O ministro Flávio Dino, do Supremo Tribunal Federal (STF), declarou inconstitucional a lei do município do Rio de Janeiro que criou o programa Família Hospedeira. A decisão, desta segunda-feira (24), invalidou a norma que permitia a retirada temporária de crianças e adolescentes acolhidos em abrigos para passar finais de semana, feriados e datas comemorativas com famílias cadastradas sem autorização da Justiça para cada saída. A decisão reforça que qualquer medida envolvendo crianças sob proteção do Estado deve passar obrigatoriamente pelo controle do Poder Judiciário.
A Lei Municipal nº 6.131/2017 foi considerada incompatível com as regras nacionais de proteção à infância e à adolescência. Para o ministro, a Câmara Municipal ultrapassou os limites de sua atuação ao criar um modelo próprio de acolhimento temporário que retirava da Justiça a análise individual de cada caso.
Programa Família Hospedeira
A lei foi promulgada em março de 2017 pelo então presidente da Câmara Municipal do Rio, Jorge Felippe, após o Executivo municipal não ter manifestado no prazo legal sobre veto ou sanção do texto aprovado pelos vereadores. A proposta foi de autoria do vereador Willian Coelho (Avante) .
O objetivo, de acordo com o projeto de lei, era incentivar a convivência familiar e comunitária de crianças e adolescentes que viviam em instituições de acolhimento no município.
Pelas regras da lei, pessoas habilitadas para adoção poderiam se cadastrar para participar do programa. Depois disso, poderiam solicitar a retirada temporária de crianças maiores de cinco anos que estivessem há mais de dois anos em abrigos e já aptas para adoção.
As saídas poderiam ocorrer para passeios, aniversários, eventos esportivos, celebrações religiosas, Natal, Réveillon, Páscoa, finais de semana e outros feriados.
Um dos principais pontos da lei era que a autorização para essas hospedagens temporárias seria analisada diretamente pelos dirigentes das entidades de acolhimento.
A legislação previa que os responsáveis pelos abrigos decidiriam se a saída representava vantagem para a criança ou adolescente. Caso negassem o pedido, deveriam apresentar justificativa por escrito.
Também havia previsão de que a criança fosse ouvida antes da saída e que a hospedagem fosse registrada no plano individual de atendimento e posteriormente informada ao Poder Judiciário.
Flávio Dino apontou dois problemas centrais
Ao analisar a ação, o ministro Flávio Dino concluiu que a norma apresentava duas falhas consideradas fundamentais.

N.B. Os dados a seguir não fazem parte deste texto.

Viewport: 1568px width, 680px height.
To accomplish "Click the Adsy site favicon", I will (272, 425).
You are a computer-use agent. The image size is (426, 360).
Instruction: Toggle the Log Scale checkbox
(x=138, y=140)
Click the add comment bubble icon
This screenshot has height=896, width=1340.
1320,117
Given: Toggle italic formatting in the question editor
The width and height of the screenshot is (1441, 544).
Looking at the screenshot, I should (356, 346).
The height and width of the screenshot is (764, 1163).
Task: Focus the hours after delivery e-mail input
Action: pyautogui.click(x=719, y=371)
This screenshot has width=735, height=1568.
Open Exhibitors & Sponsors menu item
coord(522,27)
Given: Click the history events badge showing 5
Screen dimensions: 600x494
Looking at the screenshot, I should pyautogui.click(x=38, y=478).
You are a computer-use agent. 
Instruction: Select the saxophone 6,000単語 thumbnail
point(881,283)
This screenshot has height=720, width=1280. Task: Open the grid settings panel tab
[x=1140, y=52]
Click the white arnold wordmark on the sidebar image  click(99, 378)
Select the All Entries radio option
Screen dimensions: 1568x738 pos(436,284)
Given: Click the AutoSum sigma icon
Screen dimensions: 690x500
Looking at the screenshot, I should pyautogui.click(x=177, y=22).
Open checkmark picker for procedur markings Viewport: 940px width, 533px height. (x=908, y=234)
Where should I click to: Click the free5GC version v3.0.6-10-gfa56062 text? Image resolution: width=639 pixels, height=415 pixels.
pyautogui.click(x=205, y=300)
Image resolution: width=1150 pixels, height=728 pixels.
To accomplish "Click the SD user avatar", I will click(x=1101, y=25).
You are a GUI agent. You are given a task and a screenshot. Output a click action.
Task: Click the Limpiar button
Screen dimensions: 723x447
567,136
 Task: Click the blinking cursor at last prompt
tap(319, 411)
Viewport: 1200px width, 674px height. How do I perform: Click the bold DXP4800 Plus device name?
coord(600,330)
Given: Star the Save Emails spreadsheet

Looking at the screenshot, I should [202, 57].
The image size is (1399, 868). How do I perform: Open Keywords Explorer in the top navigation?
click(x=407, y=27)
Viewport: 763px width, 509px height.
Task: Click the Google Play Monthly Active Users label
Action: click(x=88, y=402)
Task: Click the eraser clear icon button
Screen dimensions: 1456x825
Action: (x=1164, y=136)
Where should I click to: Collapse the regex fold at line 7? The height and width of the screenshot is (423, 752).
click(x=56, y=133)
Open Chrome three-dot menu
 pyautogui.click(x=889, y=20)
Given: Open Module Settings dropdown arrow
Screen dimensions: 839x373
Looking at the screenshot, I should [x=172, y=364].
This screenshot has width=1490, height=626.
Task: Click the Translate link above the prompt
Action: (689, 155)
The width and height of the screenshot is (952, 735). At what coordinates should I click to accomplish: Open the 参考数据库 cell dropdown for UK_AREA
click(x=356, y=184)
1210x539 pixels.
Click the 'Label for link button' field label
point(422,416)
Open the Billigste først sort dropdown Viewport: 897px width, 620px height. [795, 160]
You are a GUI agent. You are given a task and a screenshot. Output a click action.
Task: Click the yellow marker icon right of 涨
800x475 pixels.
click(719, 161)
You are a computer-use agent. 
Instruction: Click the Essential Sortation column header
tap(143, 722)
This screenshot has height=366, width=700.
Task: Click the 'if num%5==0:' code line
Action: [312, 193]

A primeira foi retirar do Poder Judiciário o controle sobre a saída temporária de crianças e adolescentes acolhidos pelo Estado. Segundo o entendimento do STF, decisões que envolvem guarda, acolhimento e convivência familiar exigem análise individualizada e autorização judicial, justamente para garantir a proteção integral dos menores.
Para o ministro, permitir que apenas a direção dos abrigos autorizasse essas saídas eliminava uma etapa essencial de proteção e fiscalização.
O segundo problema identificado foi que o município criou regras sobre acolhimento, guarda temporária e adoção em uma área que possui normas nacionais. Na avaliação do STF, municípios não podem instituir modalidades próprias ou paralelas relacionadas ao acolhimento de crianças e adolescentes que alterem o modelo definido para todo o país.
Lei anulada por completo
Embora as principais críticas recaíssem sobre os dispositivos que autorizavam a retirada das crianças sem decisão judicial, Flávio Dino decidiu invalidar toda a lei.
Segundo a decisão, a possibilidade de saída temporária era o elemento central do programa. Sem essa autorização, o restante da legislação — como o cadastro de interessados, os procedimentos administrativos e os objetivos do projeto — perdeu sua razão de existir.